On 1st July 2000, eight-year-old Sarah Payne disappeared. It became a high profile landmark case and two decades later much has changed in the aftermath of Sarah’s death.
Sarah Payne had been playing near her grandparents’ home in Sussex with her brothers and sisters when she disappeared. She had run away from the others to go back to her grandparents’. When she reached the road, she was abducted, snatched by a man in a white van.
Within hours, police had launched a country-wide campaign to find her, but 17 days later, her naked body was found. Local paedophile Roy Whiting was arrested and charged with the murder. On 12th December 2001, he was found guilty and sentenced to life.
When it came to police making a list of possible suspects in Sarah’s disappearance, Roy Whiting led it. In fact, he was arrested for the first time (out of three arrests during the case), the very day after she disappeared. He had already been jailed and put on the Sexual Offenders Register in 1995 (one of the first in the UK to be added to it) after he abducted and sexually assaulted a nine-year-old girl. He had been sentenced to four years, but released after two.

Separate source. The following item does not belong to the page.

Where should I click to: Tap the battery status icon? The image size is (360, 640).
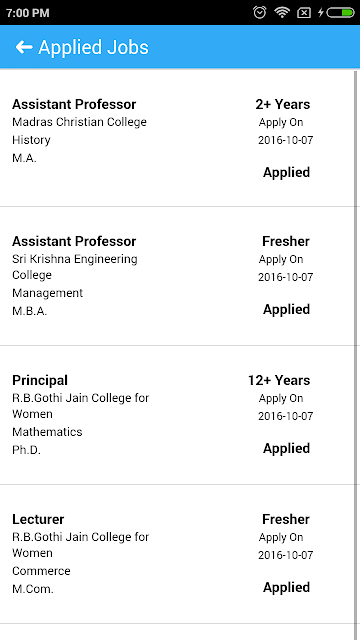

But news of Whiting’s previous crimes only came to light after his trial had ended. When they did, they sparked outrage: could Sarah’s murder have been prevented if her parents, Michael and Sara Payne, had known about Whiting? Other parents worried paedophiles could be living in their neighbourhoods, without their knowledge. Were children safe?
It prompted one of the biggest changes that has happened since Sarah’s death: Sarah’s Law. Michael and Sara Payne began a campaign, in conjunction with the News of the World, for a change in the law that would give parents the right to know about local sex offenders living in the area. In 2011, 11 years after they began, Sarah's Law was rolled out across England and Wales.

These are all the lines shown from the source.